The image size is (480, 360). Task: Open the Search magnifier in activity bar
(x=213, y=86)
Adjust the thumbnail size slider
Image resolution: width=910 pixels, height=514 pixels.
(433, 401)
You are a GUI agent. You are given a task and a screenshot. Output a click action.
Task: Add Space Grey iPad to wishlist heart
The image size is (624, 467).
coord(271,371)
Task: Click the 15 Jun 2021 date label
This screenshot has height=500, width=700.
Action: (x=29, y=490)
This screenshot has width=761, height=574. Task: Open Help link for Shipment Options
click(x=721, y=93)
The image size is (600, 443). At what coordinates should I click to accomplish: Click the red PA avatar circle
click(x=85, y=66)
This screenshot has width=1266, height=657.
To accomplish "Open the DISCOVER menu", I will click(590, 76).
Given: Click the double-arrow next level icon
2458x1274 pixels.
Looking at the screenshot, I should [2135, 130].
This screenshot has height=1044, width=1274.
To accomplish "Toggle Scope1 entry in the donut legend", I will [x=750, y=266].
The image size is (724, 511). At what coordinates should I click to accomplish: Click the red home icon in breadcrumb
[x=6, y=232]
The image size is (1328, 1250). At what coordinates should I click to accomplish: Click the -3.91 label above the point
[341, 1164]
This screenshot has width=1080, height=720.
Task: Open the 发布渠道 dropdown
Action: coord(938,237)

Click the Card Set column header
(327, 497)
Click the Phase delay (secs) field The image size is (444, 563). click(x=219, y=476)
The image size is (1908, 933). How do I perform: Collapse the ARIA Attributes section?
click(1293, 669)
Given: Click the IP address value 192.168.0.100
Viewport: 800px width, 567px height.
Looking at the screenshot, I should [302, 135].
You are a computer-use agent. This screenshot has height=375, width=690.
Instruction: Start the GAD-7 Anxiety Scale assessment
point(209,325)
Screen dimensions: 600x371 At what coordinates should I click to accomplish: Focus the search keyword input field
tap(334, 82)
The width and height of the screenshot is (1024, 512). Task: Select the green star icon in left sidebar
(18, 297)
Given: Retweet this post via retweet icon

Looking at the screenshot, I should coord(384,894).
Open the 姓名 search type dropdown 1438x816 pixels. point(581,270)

• **TRY IT**: Every entry in the data should be returned exactly.

• **EXERCISE RESULT**:
The image size is (480, 360). Task: Open the Search magnifier in activity bar
(x=213, y=86)
Adjust the thumbnail size slider
Image resolution: width=910 pixels, height=514 pixels.
(433, 401)
You are a GUI agent. You are given a task and a screenshot. Output a click action.
Task: Add Space Grey iPad to wishlist heart
The image size is (624, 467).
coord(271,371)
Task: Click the 15 Jun 2021 date label
This screenshot has height=500, width=700.
Action: (x=29, y=490)
This screenshot has width=761, height=574. Task: Open Help link for Shipment Options
click(x=721, y=93)
The image size is (600, 443). At what coordinates should I click to accomplish: Click the red PA avatar circle
click(x=85, y=66)
This screenshot has width=1266, height=657.
To accomplish "Open the DISCOVER menu", I will click(590, 76).
Given: Click the double-arrow next level icon
2458x1274 pixels.
Looking at the screenshot, I should [2135, 130].
This screenshot has height=1044, width=1274.
To accomplish "Toggle Scope1 entry in the donut legend", I will [x=750, y=266].
The image size is (724, 511). At what coordinates should I click to accomplish: Click the red home icon in breadcrumb
[x=6, y=232]
The image size is (1328, 1250). At what coordinates should I click to accomplish: Click the -3.91 label above the point
[341, 1164]
This screenshot has width=1080, height=720.
Task: Open the 发布渠道 dropdown
Action: coord(938,237)

Click the Card Set column header
(327, 497)
Click the Phase delay (secs) field The image size is (444, 563). click(x=219, y=476)
The image size is (1908, 933). How do I perform: Collapse the ARIA Attributes section?
click(1293, 669)
Given: Click the IP address value 192.168.0.100
Viewport: 800px width, 567px height.
Looking at the screenshot, I should [302, 135].
You are a computer-use agent. This screenshot has height=375, width=690.
Instruction: Start the GAD-7 Anxiety Scale assessment
point(209,325)
Screen dimensions: 600x371 At what coordinates should I click to accomplish: Focus the search keyword input field
tap(334, 82)
The width and height of the screenshot is (1024, 512). Task: Select the green star icon in left sidebar
(18, 297)
Given: Retweet this post via retweet icon

Looking at the screenshot, I should coord(384,894).
Open the 姓名 search type dropdown 1438x816 pixels. point(581,270)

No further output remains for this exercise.